*** Page extract

Detection of membrane-bound PFN by anti-PFN δG9-FITC labeled antibodies and cryo-EM. (A) Fluorescence microscopy of GUVs in the presence of 12 nM (Top) or 24 nM (Bottom) of PFN stained with anti-PFN δG9-FITC labeled antibodies. (B) Confocal microscopy that shows a cross section of two GUVs with enriched signal in the invagination (Top) and in the ILV (Bottom). The experiment was performed as in A, the concentration of PFN was 24 nM. (C) GUVs in the absence of PFN and in the presence of anti-PFN δG9-FITC labeled antibodies. (D) GUVs in the presence of 24 nM PFN and isotype antibodies control (IgG2b isotype; antiglycophorin-FITC labeled antibodies). Scale bar is 20 μm in A, B, and D, but 10 μm in C. The concentration of antibodies was approximately 30 μg/mL. Differential interference contrast images are shown for comparison (Left). (E) Images of LUV invaginations with PFN oligomers (boxed). (F) Representative class average contour plot derived from alignment and classification of images of the junctions between primary outer membranes and secondary internal compartments/invaginations in the presence of PFN. Inset shows the subunit structure of PFN in its oligomeric prepore state bound to the membrane surface (20). (G) The equivalent image to F derived in the absence of PFN.

Fig. 3.

******
*** Provided records

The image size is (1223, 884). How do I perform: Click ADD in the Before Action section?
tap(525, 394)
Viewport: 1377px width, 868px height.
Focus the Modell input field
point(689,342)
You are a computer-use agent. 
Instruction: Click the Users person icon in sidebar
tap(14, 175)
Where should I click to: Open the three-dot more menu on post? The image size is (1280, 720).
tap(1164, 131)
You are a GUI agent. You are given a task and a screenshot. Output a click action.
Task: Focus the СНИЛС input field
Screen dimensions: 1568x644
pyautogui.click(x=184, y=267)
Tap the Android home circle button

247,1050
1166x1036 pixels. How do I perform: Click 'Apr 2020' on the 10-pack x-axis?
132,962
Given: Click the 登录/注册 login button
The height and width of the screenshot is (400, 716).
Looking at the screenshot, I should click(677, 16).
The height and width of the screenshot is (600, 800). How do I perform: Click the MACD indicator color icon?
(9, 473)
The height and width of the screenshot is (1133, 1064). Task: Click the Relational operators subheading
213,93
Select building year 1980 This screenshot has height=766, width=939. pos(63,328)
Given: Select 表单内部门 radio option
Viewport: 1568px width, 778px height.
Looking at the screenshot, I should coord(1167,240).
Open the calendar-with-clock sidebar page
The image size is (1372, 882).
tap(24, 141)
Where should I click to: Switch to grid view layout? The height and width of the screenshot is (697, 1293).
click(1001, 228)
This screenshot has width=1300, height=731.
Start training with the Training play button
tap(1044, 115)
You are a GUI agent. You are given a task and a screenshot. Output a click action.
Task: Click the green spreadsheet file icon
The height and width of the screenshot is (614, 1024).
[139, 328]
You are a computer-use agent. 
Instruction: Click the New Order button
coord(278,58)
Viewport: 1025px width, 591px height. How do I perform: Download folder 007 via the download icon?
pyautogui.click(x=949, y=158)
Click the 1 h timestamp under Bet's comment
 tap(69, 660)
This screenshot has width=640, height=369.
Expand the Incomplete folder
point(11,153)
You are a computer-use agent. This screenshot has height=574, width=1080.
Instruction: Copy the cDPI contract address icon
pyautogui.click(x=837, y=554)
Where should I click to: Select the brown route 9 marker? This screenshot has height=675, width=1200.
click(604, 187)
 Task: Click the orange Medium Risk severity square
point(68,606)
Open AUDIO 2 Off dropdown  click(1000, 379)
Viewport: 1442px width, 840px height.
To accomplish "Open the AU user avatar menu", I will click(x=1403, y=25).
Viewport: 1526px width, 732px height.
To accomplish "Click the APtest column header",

******

[Directions]
(1) According to the PFN figure legend shown above the rows, what is the scale bar in panel C?
(2) Do these statements agree with the PFN figure legend shown above the rows? Answer yes or no for each, quoting the deciding words. (a) The antibodies were used at about 30 μg/mL. (b) Panel B used 12 nM PFN. (c) Panel G was obtained in the presence of PFN.
(3) Go on with the PFN figure legend shown above the rows, starting after its last line.

[Expected results]
(1) 10 μm

(2)
(a) Yes: "The concentration of antibodies was approximately 30 μg/mL."
(b) No: "the concentration of PFN was 24 nM."
(c) No: "derived in the absence of PFN."

(3)
PFN induces changes in membrane area in PLM. (A) Representative traces of electrical current for experiments 1–4 highlighted in B. The current response from which the capacitance was calculated is enlarged, the triangular wave form of voltage is shown below the enlarged response (gray). The calculated capacitance shown above the trace is the average of 10 measurements on the same time interval ± standard deviation. The scale for all enlargements is identical (40 pA, 50 ms, 20 mV). The current was measured at a constant voltage of +10 mV with the exception of intervals where the triangular wave form were applied (those intervals were removed from the main current trace for the clarity). (B) Changes in membrane area (ΔA) in the presence of PFN or buffer (39 or 41 measurements on freshly prepared membranes, respectively). We calculated ΔA from the membrane C_m as described in Materials and Methods.

Fig. 4.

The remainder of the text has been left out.